The Clinton administration, saying it was stepping up the war on drug-related money laundering, announced yesterday that it will require thousands of check-cashing, money-remitting and currency-exchange businesses to register with the federal government.

Treasury Department officials said the new regulations--aimed at businesses ranging from giant money remitters such as Western Union to small, storefront check-cashing firms--are designed to give law enforcement officials a better look at an industry that they say has in some cases provided drug dealers a handy way to launder their cash.

Money laundering generally involves taking large amounts of cash derived from illegal operations such as drug dealing or gambling and turning it into safe and legal assets--for example, by wiring it out of the country or depositing it in a bank account.

The government already targets such operations by forcing the disclosure of large cash transactions. And just like banks, the "money services businesses" Treasury is targeting are already required to report all cash transactions of more than $10,000 and keep records of transactions of $3,000 or more. But compared with banks, which are heavily regulated and monitored, the services businesses are relatively unwatched, Treasury officials said.

The new regulations will "give us for the first time a truly comprehensive picture of this industry--who owns them and what services they provide," said James F. Sloan, director of Treasury's Financial Crimes Enforcement Network.

Failure to register with the government will be a crime punishable by a fine of $5,000 per day and up to five years in prison.

Although Sloan emphasized that "the great majority" of the money-services businesses have nothing to do with money laundering, law enforcement officials have found some to be a hotbed of drug-related cash transfers.

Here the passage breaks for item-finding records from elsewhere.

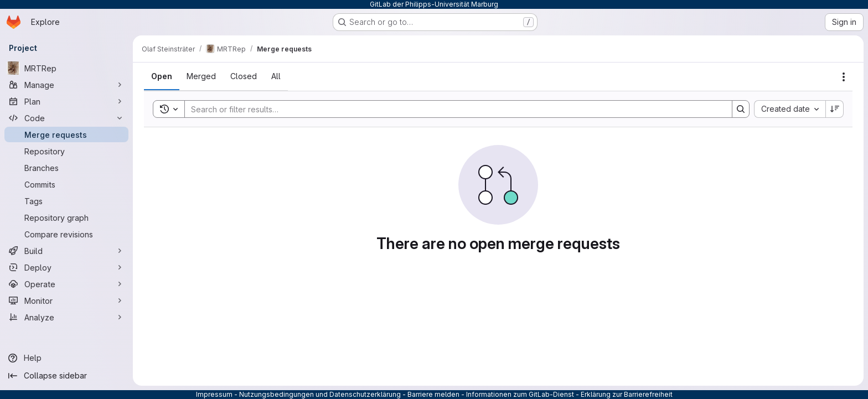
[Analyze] (66, 317)
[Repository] (66, 151)
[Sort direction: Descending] (835, 109)
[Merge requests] (66, 134)
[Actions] (844, 77)
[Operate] (66, 284)
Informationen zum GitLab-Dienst (520, 394)
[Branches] (66, 168)
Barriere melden (433, 394)
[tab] (162, 76)
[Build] (66, 251)
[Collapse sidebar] (66, 376)
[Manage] (66, 85)
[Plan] (66, 101)
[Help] (66, 358)
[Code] (66, 118)
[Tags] (66, 201)
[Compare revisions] (66, 234)
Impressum (214, 394)
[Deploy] (66, 267)
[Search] (453, 109)
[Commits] (66, 184)
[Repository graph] (66, 217)
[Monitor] (66, 300)
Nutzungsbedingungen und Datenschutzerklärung (320, 394)
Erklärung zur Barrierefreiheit (627, 394)
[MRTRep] (66, 68)
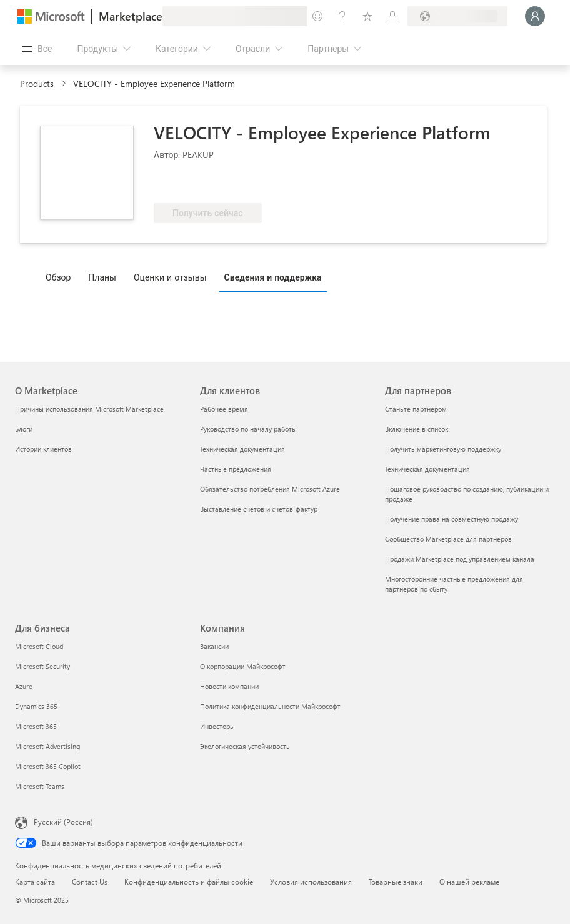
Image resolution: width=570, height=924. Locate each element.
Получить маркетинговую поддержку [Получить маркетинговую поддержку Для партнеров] (443, 449)
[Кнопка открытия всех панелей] (37, 49)
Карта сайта (35, 882)
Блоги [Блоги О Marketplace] (24, 429)
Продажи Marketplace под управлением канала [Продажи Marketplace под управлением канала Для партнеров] (459, 559)
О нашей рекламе (469, 882)
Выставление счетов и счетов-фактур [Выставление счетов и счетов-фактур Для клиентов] (259, 509)
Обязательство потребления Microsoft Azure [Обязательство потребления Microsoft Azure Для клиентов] (270, 489)
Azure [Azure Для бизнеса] (24, 686)
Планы (102, 277)
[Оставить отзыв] (318, 16)
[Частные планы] (392, 16)
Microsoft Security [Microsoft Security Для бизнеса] (42, 666)
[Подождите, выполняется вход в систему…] (535, 16)
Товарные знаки (396, 882)
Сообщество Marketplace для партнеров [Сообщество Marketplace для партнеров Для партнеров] (448, 539)
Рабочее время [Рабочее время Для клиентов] (224, 409)
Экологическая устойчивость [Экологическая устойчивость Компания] (245, 746)
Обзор (58, 277)
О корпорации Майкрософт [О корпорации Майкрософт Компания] (242, 666)
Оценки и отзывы (170, 277)
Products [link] (37, 83)
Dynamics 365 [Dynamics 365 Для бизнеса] (36, 706)
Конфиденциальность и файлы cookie (189, 882)
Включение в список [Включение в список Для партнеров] (416, 429)
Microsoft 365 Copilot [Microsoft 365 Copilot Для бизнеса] (48, 766)
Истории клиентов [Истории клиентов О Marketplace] (43, 449)
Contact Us (89, 882)
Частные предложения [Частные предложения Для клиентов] (236, 469)
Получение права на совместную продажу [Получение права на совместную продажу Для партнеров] (451, 519)
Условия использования (311, 882)
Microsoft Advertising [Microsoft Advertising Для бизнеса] (48, 746)
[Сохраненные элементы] (368, 16)
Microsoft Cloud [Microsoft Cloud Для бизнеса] (39, 646)
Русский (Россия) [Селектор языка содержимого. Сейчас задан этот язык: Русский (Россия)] (63, 822)
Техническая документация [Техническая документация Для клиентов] (242, 449)
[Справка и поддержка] (342, 16)
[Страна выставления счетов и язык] (458, 16)
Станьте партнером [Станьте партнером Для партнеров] (416, 409)
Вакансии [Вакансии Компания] (214, 646)
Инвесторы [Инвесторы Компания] (218, 726)
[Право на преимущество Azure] (204, 184)
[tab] (61, 277)
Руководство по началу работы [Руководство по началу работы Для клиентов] (248, 429)
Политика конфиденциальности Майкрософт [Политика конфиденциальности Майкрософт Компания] (270, 706)
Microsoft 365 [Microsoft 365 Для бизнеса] (36, 726)
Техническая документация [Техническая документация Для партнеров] (428, 469)
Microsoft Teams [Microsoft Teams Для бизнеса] (39, 786)
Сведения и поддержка (273, 277)
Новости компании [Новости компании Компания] (229, 686)
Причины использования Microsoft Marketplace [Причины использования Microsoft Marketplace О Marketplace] (89, 409)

Elisabeth A. Bresee, Treasury assistant secretary for enforcement, said a 1996 operation in New York found that a handful of money remitters were sending $800 million a year to Colombia--an amount officials said would have required every Colombian household in the area to send home $30,000 a year.

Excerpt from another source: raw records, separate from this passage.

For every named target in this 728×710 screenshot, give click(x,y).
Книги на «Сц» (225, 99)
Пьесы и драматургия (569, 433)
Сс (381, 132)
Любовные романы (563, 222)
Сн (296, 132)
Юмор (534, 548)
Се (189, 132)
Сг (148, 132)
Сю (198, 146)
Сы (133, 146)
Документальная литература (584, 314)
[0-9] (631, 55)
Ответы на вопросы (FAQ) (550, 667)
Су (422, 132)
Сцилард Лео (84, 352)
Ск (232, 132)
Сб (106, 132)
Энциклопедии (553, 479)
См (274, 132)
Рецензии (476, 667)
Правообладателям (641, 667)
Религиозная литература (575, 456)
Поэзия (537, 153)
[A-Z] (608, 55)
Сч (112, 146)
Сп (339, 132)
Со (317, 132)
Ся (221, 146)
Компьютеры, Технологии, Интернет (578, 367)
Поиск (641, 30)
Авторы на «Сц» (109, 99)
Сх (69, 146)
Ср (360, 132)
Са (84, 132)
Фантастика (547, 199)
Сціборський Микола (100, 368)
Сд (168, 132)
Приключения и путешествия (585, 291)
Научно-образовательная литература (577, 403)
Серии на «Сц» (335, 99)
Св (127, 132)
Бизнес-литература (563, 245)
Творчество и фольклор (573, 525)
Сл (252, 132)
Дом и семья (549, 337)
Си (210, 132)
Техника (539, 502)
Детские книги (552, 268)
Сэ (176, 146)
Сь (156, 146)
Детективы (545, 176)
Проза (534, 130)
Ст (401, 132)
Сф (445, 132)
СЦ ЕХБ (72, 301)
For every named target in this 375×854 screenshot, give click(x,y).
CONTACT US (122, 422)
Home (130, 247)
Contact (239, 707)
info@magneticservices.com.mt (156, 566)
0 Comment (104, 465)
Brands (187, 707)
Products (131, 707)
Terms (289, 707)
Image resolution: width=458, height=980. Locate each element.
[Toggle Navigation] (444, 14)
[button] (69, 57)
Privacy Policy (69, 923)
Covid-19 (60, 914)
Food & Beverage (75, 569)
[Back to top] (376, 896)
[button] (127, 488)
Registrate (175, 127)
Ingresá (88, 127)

Treasury has been at work on the new regulations since Congress mandated the registry in 1994. Industry representatives gave Treasury high marks yesterday for trying to craft rules that will not be burdensome to business. "They really listened and tried to learn what this business is all about," said Peter Zieverts, vice president of corporate communications for Western Union.

Some observers were split over whether the new rules will do much to stave off money laundering. Ziverts said they would. "They've developed a meaningful set of rules that will provide good information," he said. "What they need to crack down on money laundering is information."

But another industry spokesman who declined to be named said the rules would add little to information officials already have. He noted that 45 states already regulate money-services businesses, and that the Internal Revenue Service watches them closely for signs of illegal activity.

Under the new rules, the businesses would have more than two years to register--the deadline is Dec. 31, 2001.

And while there are an estimated 160,000 locations conducting such business, only the 5,000 to 8,000 major operators would have to register. MoneyGram Payment Systems Inc., for example, which says it has more than 26,000 branch offices, would have to maintain a list of those "agents," but in most cases, the agents themselves would not have to register independently.

Registered businesses would have to keep track of their agents' dollar volume and maintain records for any agent who did more than $100,000 worth of business in a single month. But they would not have to report that information to the government unless law enforcement officials asked them for it.

Treasury officials said yesterday they are still working on a rule that will require the businesses to report "suspicious activity," such as unusually frequent cash transactions or multiple cash transactions just below the $10,000 reporting threshold.